Entries taken from a collection:
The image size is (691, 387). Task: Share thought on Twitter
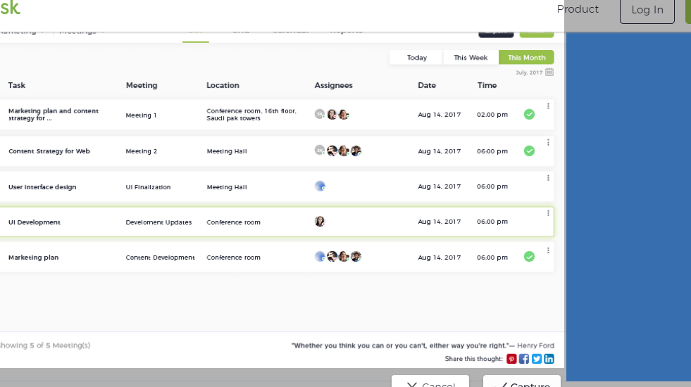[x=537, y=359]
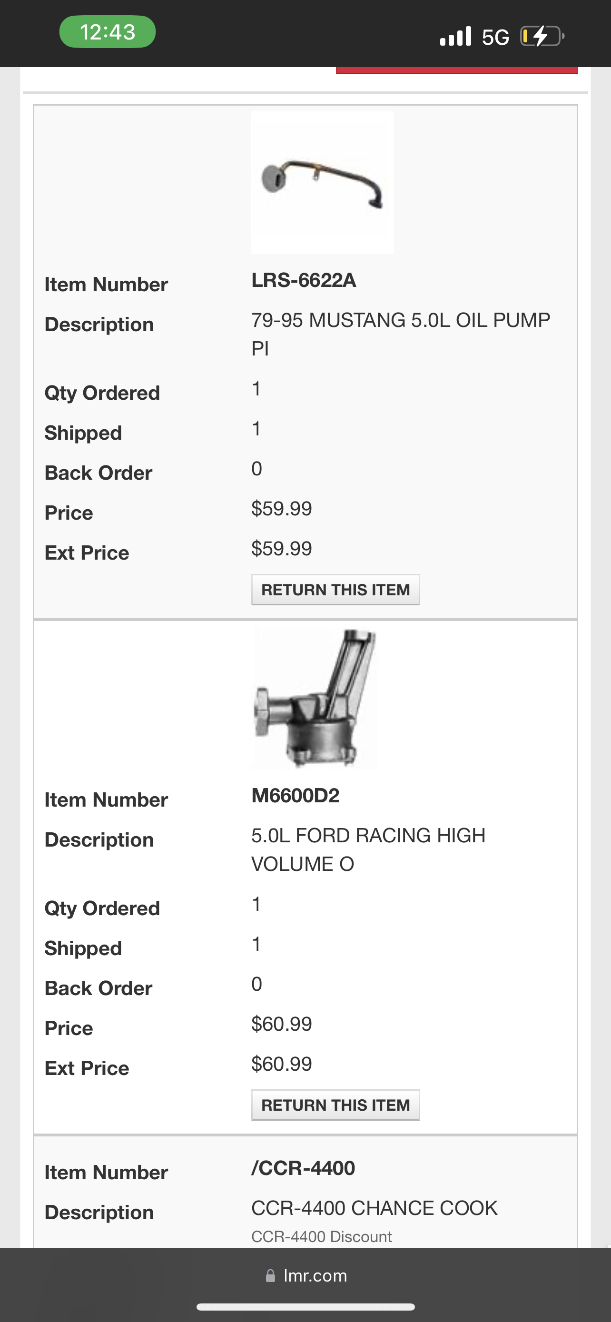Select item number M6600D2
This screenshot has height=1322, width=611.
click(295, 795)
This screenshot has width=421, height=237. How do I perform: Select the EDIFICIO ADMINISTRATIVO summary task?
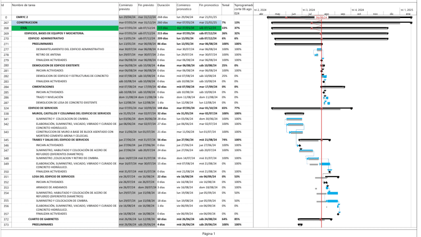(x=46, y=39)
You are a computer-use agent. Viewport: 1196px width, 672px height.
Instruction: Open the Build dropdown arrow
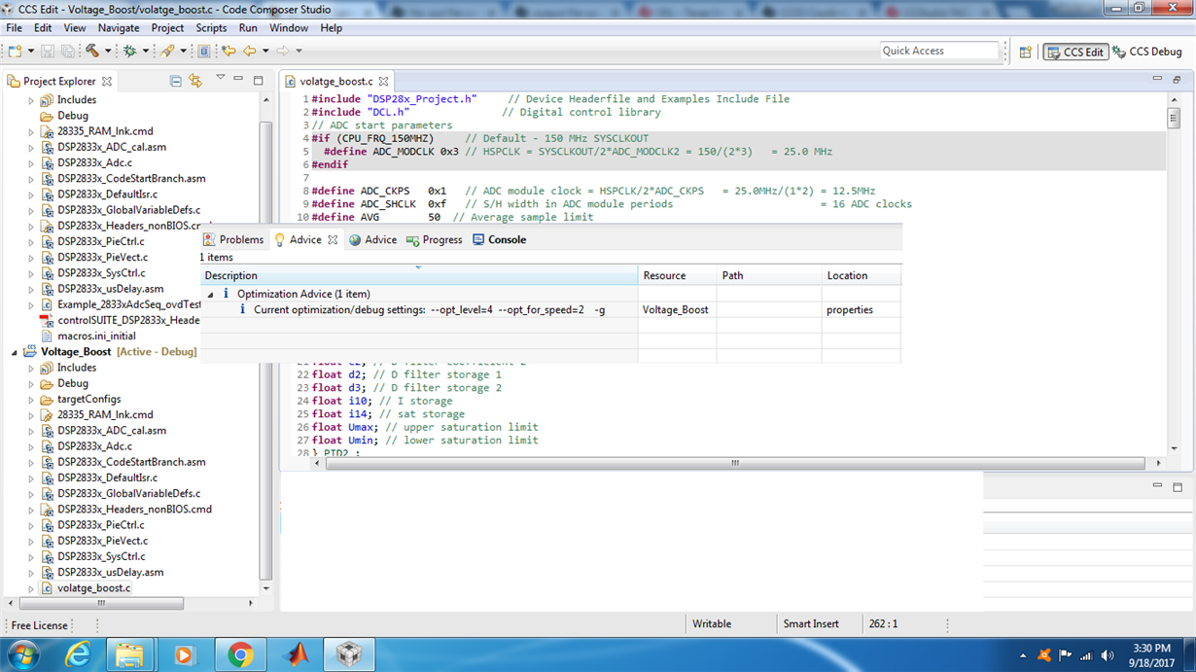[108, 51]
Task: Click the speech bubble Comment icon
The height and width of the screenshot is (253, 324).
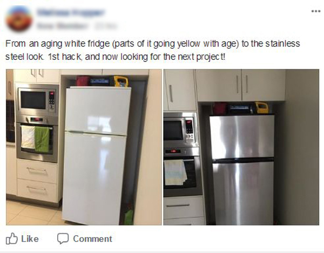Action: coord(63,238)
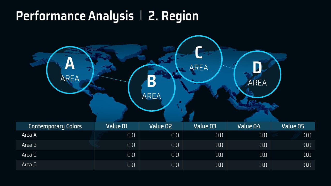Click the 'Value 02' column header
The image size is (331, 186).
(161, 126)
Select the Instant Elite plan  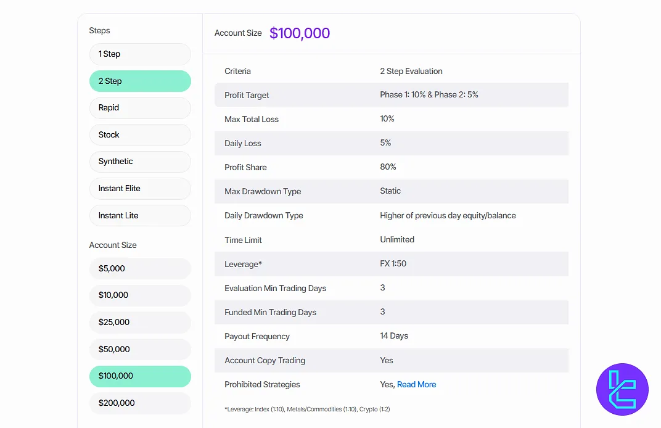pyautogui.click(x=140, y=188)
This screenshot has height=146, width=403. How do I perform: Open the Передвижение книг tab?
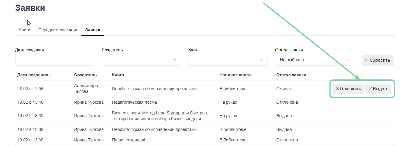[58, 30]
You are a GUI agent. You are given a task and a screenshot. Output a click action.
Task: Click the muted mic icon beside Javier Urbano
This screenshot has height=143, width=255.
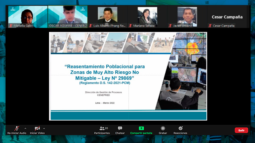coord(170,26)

...

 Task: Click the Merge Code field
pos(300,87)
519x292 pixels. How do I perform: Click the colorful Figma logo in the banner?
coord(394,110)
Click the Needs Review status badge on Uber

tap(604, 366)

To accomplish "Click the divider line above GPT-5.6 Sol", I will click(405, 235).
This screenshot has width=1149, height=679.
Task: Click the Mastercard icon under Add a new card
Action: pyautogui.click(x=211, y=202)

--

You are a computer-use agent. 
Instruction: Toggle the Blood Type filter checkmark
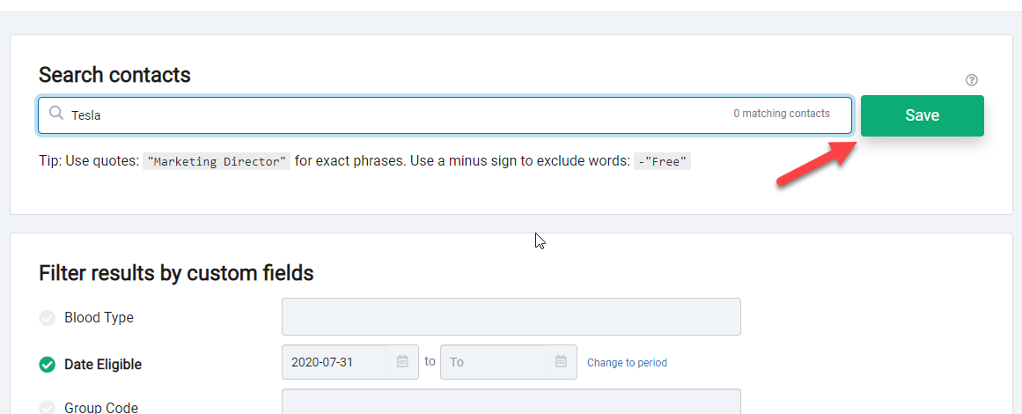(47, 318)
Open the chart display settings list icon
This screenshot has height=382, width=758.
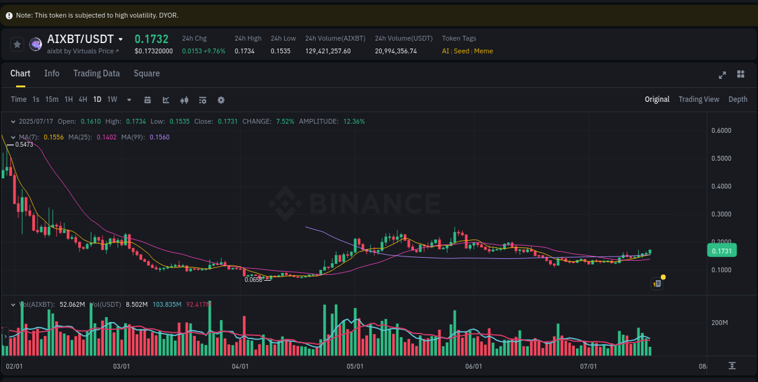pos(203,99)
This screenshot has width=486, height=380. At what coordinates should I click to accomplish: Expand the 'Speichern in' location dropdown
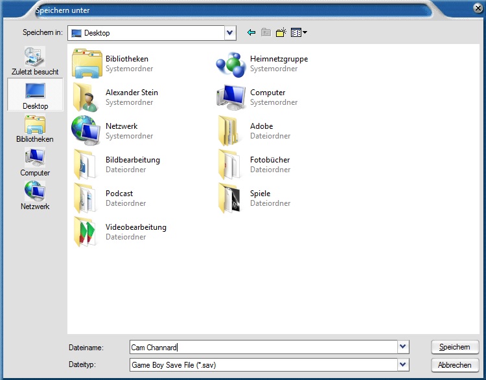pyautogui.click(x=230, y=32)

Problem statement:
Where the word "agent" appears in a line of the entries, copy that line.

Solved problem:
You are a computer-use agent. Viewport: 1196px width, 672px height.
You are a GUI agent. You are given a task and a screenshot. Output a click action.
You are a computer-use agent. 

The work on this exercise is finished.